Una tecnica, quella del plasma iperimmune, che ha mostrato come la mortalità dei pazienti in terapia intensiva fosse scesa dal 13/20% al 6% (da un decesso atteso ogni 6 pazienti, se ne è verificato uno ogni 16). Numeri positivi che vedevano migliorare anche i valori del distress respiratorio entro la prima settimana, mentre i tre parametri fissati per l’infezione diminuivano in maniera altrettanto importante.

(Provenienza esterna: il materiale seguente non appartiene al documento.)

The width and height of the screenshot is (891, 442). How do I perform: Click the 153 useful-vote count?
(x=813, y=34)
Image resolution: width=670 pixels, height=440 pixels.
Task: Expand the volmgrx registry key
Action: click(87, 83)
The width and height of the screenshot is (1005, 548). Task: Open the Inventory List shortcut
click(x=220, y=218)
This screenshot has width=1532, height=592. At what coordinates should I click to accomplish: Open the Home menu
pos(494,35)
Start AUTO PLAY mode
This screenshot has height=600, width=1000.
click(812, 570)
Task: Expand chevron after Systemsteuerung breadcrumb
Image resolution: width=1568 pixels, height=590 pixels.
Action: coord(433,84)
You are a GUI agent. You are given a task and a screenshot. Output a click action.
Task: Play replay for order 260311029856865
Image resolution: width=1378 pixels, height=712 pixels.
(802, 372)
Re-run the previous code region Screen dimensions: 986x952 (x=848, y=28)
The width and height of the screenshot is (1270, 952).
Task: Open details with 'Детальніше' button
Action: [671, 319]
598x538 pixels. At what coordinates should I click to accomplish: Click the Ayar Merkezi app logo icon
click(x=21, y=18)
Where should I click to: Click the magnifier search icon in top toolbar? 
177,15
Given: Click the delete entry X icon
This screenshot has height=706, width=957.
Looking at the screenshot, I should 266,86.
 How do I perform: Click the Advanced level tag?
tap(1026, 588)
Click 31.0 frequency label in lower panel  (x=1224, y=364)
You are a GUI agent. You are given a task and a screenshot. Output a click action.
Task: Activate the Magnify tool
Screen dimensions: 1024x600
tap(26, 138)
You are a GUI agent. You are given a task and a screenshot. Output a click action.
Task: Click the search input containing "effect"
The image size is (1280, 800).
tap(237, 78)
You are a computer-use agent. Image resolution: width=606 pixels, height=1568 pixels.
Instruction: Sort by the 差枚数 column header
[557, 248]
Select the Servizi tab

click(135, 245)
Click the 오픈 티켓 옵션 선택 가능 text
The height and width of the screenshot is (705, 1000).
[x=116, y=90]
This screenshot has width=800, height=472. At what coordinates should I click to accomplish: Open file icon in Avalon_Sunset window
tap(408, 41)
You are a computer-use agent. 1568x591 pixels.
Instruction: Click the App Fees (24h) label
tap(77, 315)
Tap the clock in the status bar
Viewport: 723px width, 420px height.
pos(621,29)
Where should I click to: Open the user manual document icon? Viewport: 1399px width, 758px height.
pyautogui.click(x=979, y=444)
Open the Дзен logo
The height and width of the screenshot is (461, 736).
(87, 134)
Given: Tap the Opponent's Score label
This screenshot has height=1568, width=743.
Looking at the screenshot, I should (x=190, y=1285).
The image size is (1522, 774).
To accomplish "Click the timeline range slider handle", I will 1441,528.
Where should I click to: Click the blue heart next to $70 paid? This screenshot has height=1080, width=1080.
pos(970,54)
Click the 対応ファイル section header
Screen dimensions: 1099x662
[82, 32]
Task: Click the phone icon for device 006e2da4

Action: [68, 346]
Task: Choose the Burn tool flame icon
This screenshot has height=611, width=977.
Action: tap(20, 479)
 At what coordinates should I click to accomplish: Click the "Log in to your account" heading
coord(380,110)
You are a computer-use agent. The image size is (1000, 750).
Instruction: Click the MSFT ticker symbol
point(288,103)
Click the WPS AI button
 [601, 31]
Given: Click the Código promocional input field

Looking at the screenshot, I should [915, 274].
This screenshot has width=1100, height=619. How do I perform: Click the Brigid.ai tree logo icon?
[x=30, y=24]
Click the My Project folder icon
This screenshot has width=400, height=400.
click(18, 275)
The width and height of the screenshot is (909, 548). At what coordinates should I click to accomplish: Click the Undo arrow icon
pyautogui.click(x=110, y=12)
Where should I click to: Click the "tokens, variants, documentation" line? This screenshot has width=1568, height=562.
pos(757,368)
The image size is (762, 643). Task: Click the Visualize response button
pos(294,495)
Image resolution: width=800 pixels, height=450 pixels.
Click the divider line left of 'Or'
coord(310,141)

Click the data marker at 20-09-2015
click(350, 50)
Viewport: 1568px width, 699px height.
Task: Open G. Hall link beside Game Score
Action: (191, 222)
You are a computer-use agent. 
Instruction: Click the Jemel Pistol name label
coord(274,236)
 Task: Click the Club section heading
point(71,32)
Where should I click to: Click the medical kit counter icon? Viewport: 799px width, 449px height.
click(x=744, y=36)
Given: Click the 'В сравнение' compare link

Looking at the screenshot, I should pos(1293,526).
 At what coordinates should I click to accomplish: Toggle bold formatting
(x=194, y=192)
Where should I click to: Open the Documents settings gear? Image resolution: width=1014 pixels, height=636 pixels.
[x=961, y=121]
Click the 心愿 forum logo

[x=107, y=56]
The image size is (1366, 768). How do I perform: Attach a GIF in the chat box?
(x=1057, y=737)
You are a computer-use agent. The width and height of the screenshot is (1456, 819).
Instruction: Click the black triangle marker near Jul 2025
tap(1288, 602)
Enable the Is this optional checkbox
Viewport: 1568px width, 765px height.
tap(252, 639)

“Mantova e Pavia – conclude poi Massimo Franchini, direttore del servizio immunostrasfusionale dell’Asstt di Mantova – hanno arruolato pazienti con forme gravi di covid-19, egualmente distribuiti tra le due strutture ospedaliere. Lo studio è il primo condotto nel mondo occidentale sull’utilizzo del plasma convalescente nel Covid-19 e ha aperto la strada agli studi randomizzati condotti successivamente in Europa e negli Usa. Il risultato più rilevante è quello di una riduzione della mortalità assoluta del 9 per cento nei pazienti trattati con l’emocomponente rispetto alla casistica nazionale. Questo importante risultato è stato ottenuto grazie all’efficacia del plasma nel migliorare il quadro respiratorio e polmonare dei pazienti e nel ridurre gli indici infiammatori e la carica virale”.